The conversation around artificial intelligence has swung wildly over the past three years—from dismissive skepticism to hype-fueled panic about mass layoffs and imminent singularities. Now, the narrative has flipped again: talk of an AI bubble in company valuations is being conflated with assertions that model progress has plateaued. But a deeper look reveals something more interesting happening beneath the headlines.
The author argues this is another counternarrative worth examining—not built on hope for specific upcoming releases like Gemini 3, but on what current language models are actually missing. The gap between what people expect from AI and what the technology currently delivers is immense.
The Missing Piece: Continual Learning
What do users imagine when they picture AI? Most people point to two fundamental gaps: language models don't learn on the fly in a meaningful way, and there's no real introspection happening—just regurgitation of training data. These limitations feel significant because they seem to separate current AI from the adaptive, self-aware systems science fiction promised.
But researchers at Google have published work addressing exactly this problem. Their paper demonstrates viable approaches for allowing models to learn continuously while retaining discernment about what to learn and what to preserve. In practical terms, a chatbot could learn new facts or coding skills by storing them in updatable memory layers without corrupting its core knowledge base.
The architecture focuses on detecting novelty and surprise—measuring when the model made its biggest prediction error and flagging persistently surprising information as important enough to store deeper. This approach allows enduring learning signals within millions of user conversations to be extracted from noise and stored dynamically, something large language models famously cannot do unaided.

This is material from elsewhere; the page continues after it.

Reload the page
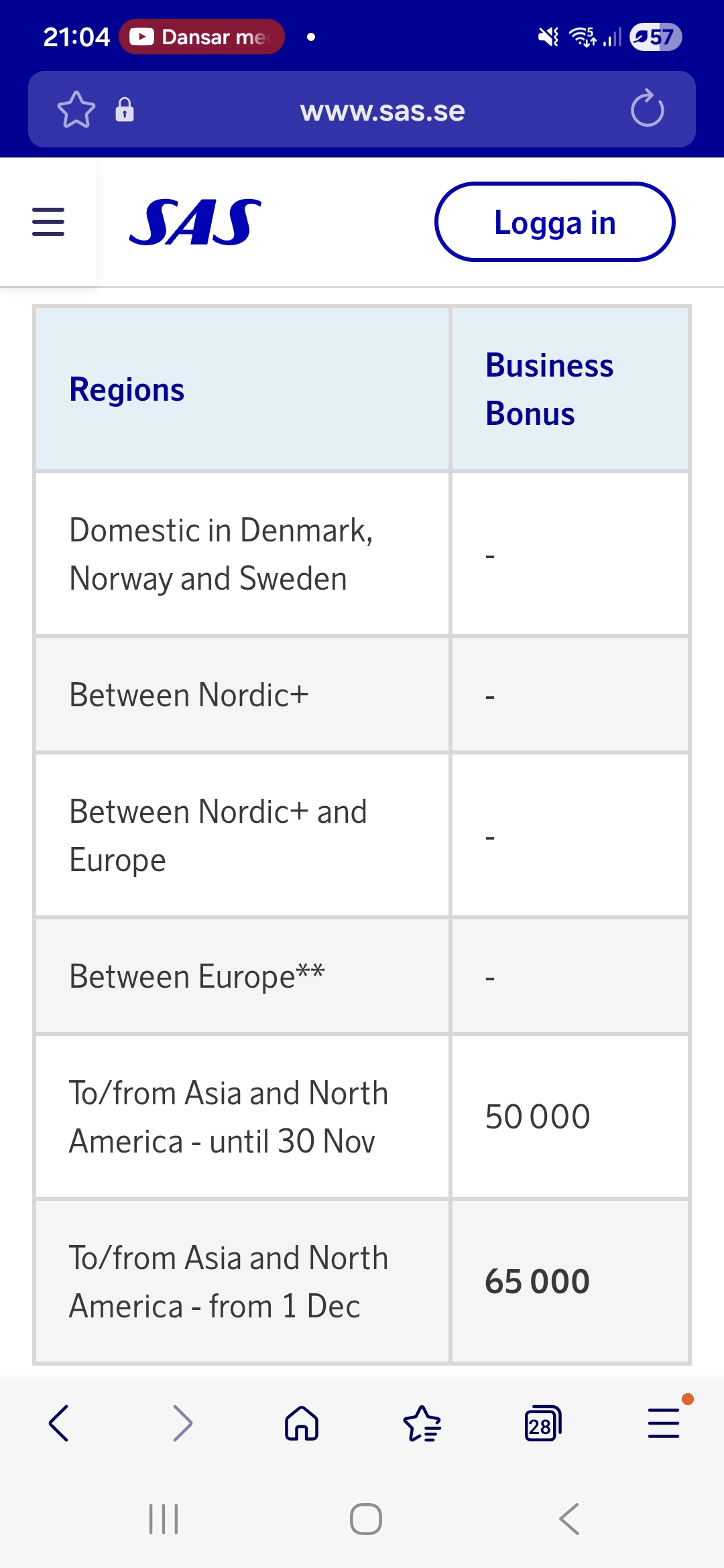The image size is (724, 1568). [x=647, y=109]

Nested Learning: Self-Improvement at Scale
The research extends beyond simple memory updates. The nested learning approach is less focused on stacking more layers hoping something sticks—which describes current large language model development—instead preferring a Russian doll methodology where outer layers of the model specialize in how inner layers are learning. The system gets progressively better at learning.
This doesn't automatically solve hallucinations. Even with nested and continual learning, systems would still be geared toward predicting the next human-written word, which remains inherently limiting. However, adding reinforcement learning and safety mechanisms could create the next phase of language model evolution.
A practical example: models with high-frequency memory blocks could update rapidly as users provide code and corrections. Add per-project or per-codebase memory packs, and you get a model optimized specifically for your codebase.
Critics might note that this architecture assumes persistently correct data exists on given topics—a questionable assumption when misinformation remains rampant online.
The Introspection Surprise
Perhaps the most surprising development involves models' ability to self-monitor internally before speaking. Researchers have isolated concepts within language models—like the notion of the Golden Gate Bridge—and activated them without revealing what was activated. When asked about injected thoughts, models could detect something was wrong before even beginning to speak about the concept.
The models know when to turn on self-monitoring. They possess a circuit identifying situations where introspection is called for and then executing it. This occurs only some of the time with the most advanced models like Claude Opus 4.1, but it's enough to suggest we are far from understanding what current language models can do.
The Progress Reality
The domains in which language models are optimized continue growing more complex—advanced software engineering, mathematics, complex reasoning. Average people might struggle to perceive this progress because the benchmarks require sophisticated testing. Yet even without continual learning, the rate of improvement surprises those who track it closely.
Chinese image generation models have also improved dramatically. Cream 4.0 and similar models produce high-resolution outputs that rival or exceed Western competitors—possibly the first time someone asking "what is the best image gen model" might point to a non-Western option.
The evidence suggests AI progress continues relentlessly. It's not just about valuations or investor enthusiasm—it's about scaling parameters, data, research approaches, and modalities. By next year, there may be 100 times more people working on AI research than three years ago. The developments include nested learning, continual learning, and new image generation capabilities.
"The gap between how most people are using AI and what AI is presently capable of is immense."
Bottom Line
The strongest argument here is that fundamental limitations in current AI—particularly around continual learning and introspection—are actively being solved by major researchers. The biggest vulnerability: it's easy to conflate valuation bubbles with technological progress, but the underlying technology keeps advancing regardless of market sentiment. Readers should watch for whether these architectural improvements actually deploy in consumer products within the next year—that will be the real test.